Rural Touring Dance Initiative Phase Two gets underway as it announces its Autumn 2018 touring schedule:
Point of Echoes - bgroup 11- 28 Sep
Leviathan- James Wilton Dance 16 Sep - 10 Nov
Juliet and Romeo - Lost Dog 18 Oct - 17 Nov
I-Infinite - Tom Dale Company 4 -20 Nov
Confessions of a Cockney Temple Dancer - Shane Shambhu 9-22 Nov
The Hotel Experience - Lila Dance 30 Nov - 1 Dec
Hansel and Gretel - Uchenna Dance 7- 8 Dec
The collaborative project launched to bring more dance to village halls around the UK enters its second phase with the announcement of the RTDI Autumn programme. The productions that will tour have been chosen by local promoters from a menu of possible shows and are a varied mix from adaptations of classic books, through comic dance solos, digital installations, fairy tales and immersive work, bringing some of the best of contemporary dance to audiences who might not otherwise see it.
The first shows in September will see bgoup's Point of Echoes return to rural touring. Point of Echoes, a haunting tale of love, death and monsters set on a remote lighthouse, was the first show to be commissioned especially for rural touring by the RTDI in its first phase.
Making its rural touring debut from September is James Wilton Dance's Leviathan, a fast-paced and athletic reimagining of Herman Melville's Moby Dick performed by a cast of 6 to a powerful electro-rock soundtrack. Rural touring favourites Lost Dog won a Rural Touring Award for their previous show Paradise Lost (lies unopened beside me...) which toured village halls around the country in 2016-17. Their new show Juliet and Romeo, touring from October, offers an alternative take on Shakespeare's tragic lovers that sees them grow up and live into middle age in a show that blends dance, theatre and comedy.
Tom Dale Company's I INFINITE, which will tour in November, is part dance, part video installation and meditates on the digital world's quest to recreate life. Also in November, Complicité Associate Artist Shane Shambhu offers a humorous and honest personal tale of growing up in East London, learning and performing Indian Dance in Confessions of a Cockney Temple Dancer.
Lila Dance proved popular with rural touring audiences when they toured the immersive The Deluge last year. They return to village halls from November with The Hotel Experience, in which a man checks into a hotel the night before his wedding to discover that all is not as it seems.

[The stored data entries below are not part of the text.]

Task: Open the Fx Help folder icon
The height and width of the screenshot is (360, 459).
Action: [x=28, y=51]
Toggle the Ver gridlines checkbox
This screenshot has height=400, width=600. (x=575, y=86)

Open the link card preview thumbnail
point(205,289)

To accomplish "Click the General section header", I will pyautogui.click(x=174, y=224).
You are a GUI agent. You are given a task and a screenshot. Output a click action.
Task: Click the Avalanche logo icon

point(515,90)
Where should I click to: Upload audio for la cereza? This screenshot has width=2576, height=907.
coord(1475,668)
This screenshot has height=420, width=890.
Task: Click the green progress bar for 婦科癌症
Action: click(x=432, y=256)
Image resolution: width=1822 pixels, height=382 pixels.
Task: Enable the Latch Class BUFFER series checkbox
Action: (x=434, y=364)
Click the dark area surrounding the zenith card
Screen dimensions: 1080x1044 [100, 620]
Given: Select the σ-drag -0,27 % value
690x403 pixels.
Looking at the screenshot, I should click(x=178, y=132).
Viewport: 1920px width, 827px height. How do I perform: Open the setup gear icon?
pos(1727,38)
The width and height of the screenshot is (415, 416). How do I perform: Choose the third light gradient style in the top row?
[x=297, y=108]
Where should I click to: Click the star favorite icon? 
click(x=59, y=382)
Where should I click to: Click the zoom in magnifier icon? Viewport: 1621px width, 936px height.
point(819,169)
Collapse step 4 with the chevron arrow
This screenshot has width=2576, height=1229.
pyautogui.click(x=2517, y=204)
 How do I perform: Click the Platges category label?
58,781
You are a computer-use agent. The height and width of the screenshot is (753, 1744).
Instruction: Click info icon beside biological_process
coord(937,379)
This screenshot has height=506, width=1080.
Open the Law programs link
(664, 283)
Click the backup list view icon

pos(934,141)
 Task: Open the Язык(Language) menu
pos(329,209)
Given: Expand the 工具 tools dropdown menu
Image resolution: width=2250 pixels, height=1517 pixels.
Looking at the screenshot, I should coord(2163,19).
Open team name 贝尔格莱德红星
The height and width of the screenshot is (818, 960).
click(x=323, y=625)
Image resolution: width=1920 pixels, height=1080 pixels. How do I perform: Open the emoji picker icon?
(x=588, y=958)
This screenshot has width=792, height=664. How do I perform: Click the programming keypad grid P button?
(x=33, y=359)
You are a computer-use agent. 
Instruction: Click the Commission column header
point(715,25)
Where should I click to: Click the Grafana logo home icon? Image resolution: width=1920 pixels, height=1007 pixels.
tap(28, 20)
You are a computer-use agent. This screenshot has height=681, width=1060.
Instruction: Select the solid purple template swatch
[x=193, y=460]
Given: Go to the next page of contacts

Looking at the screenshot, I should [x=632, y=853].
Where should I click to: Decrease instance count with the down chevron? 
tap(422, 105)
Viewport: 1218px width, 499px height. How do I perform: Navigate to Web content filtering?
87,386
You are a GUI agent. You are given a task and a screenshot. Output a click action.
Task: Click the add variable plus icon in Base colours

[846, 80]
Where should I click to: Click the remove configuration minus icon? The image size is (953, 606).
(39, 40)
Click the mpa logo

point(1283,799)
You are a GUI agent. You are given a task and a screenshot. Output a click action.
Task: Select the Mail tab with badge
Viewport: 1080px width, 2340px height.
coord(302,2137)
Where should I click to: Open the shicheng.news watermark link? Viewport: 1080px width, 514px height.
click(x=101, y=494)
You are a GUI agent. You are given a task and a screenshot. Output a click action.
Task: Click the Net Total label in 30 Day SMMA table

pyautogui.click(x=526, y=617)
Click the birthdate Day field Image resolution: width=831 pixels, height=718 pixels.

And just in time for the Christmas season, Uchenna Dance will tour its first work for families, Hansel and Gretel offering a new take on the classic fairytale. The company is known for blending dance styles from vogueing, house and waacking to contemporary and African dance, often along with text, to create shows that are entertaining and informative.
Speaking about the new season, Claire Smith, Project Manager for RTDI said "We're very excited to be building on the success of the past three years of Rural Dance and continuing to take the highest quality of touring dance in the UK to areas that wouldn't normally have access to it."
The Rural Touring Dance Initiative was launched in 2015 with the aim of substantially increasing dance touring in rural England. It is a partnership between NRTF, the Yorkshire-headquartered membership body for rural touring schemes in the UK; leading dance institution The Place; Birmingham-based independent producing studio China Plate; and Somerset's county dance agency Take Art. It was formed in response to Arts Council England's rural evidence and data review (March 2015), which found that only 2% of NPO funded dance companies toured to rural areas. In the last three years the RTDI has worked with 15 dance companies and staged over 135 performances have taken place with an average of 70% capacity.